Wednesday, February 8, 2012

Karipap Ayam--Chicken Curry Puffs

My family has long enjoyed curry puffs as a special treat with cocktails and I had originally thought about including these curry puffs in our New Year's celebration.  Fortunately, I sometimes come to my senses.  These curry puffs are very rich and would have been too much with all the other food we had that night.  They are, however, great with cocktails.  These, a cocktail or two, some gỏi gà and you're set for an evening meal.
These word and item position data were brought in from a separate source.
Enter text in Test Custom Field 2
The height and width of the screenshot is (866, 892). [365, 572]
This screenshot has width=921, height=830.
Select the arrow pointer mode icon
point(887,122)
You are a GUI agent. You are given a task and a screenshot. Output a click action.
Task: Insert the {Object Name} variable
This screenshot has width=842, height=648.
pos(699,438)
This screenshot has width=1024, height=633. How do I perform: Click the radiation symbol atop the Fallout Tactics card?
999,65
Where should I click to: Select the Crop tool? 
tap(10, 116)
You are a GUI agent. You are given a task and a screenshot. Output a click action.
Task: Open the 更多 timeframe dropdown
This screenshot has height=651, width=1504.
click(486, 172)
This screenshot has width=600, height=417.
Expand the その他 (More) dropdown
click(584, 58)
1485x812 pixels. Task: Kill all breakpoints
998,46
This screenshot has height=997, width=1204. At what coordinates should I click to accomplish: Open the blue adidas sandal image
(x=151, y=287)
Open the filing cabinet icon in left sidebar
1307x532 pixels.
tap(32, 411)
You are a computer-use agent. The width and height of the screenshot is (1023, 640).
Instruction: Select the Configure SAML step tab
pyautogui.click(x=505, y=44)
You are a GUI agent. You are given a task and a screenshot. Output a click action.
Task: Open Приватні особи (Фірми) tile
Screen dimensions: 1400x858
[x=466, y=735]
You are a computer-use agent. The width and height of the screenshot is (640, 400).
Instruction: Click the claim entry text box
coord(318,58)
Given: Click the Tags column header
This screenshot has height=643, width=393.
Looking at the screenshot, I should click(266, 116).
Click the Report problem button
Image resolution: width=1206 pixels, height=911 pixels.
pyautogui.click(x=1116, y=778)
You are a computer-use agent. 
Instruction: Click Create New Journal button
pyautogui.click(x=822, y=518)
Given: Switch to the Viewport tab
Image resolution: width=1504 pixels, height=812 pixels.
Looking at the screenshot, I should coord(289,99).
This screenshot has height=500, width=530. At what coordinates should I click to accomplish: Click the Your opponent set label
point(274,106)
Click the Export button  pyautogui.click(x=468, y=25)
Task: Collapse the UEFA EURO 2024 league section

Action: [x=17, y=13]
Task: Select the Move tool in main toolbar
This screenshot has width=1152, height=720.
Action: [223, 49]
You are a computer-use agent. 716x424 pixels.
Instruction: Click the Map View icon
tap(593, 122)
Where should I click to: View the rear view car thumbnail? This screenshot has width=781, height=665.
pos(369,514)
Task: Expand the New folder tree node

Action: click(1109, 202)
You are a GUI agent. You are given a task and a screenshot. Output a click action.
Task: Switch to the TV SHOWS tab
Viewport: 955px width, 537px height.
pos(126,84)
These spiral curry puffs originated in Malaysia.  They consist of a Chinese flaky pastry dough with an Indian/Malaysian curry filling.  They look impressive with their spiral layers, and they are not particularly difficult to make.  They are fried though, and that is probably the main reason I won't be making them more often.  While they should certainly be able to be baked (the dough is essentially the same as that used for char siu so bang), I don't know if the spiral effect would be as pronounced.
Frying them produced a very flaky, crispy shell that was not oily at all.

I made these following the recipe in Andrea Nguyen's Asian Dumplings. The filling was improvised from boneless, skinless chicken thighs, shallots, potatoes, Madras curry powder and curry paste, and a little coconut milk.  You want something that stands up to the richness of the pastry, that is not overpowered by it.  I served them with a cilantro chutney, tinkering slightly with the recipe Nguyen includes in her book.  Her instructions on how to braid the seal of the puffs were very easy to follow, and even I, with short, pudgy fingers, was able to produce an attractive braid.

The recipe for the dough can be found on my post for char siu so bang. The difference is that instead of rolling the final sheet out to a square, you want a rectangle.  You then roll the rectangle jelly-roll fashion into a log.  You slice the log to get circles of dough which you then roll out to somewhere between 1/8" and 1/4" thickness.  Fill each circle with several teaspoons of your filling, fold and seal.  Fry the puffs in oil around 340º to 350º F until golden brown.  (Nguyen recommends starting them off at around 300º for the first two minutes and then raising the temperature to 350º.  I found there wasn't that much difference keeping them in the higher range the whole time.)  Remove and drain on paper towels.  Serve hot or at room temperature.  They will stay crisp for at least a day.

The water dough is on the left, oil dough on the right.

The water dough encasing the oil dough.

Slices from the rolled log of dough ready to be rolled to form the puffs.

The rolled puff with some filling.

The first batch I made I failed to braid the edges as attractively as I would have liked.  I then did what teachers tell their students to do--I read the instructions on how to make a nice braid.  In the second batch the braid was much more professional looking, but I forgot to get a picture.  

I enjoyed the cilantro chutney with the puffs, but they are also excellent without any accompaniment, save perhaps for a gin and tonic, mojito, beer, or even a martini.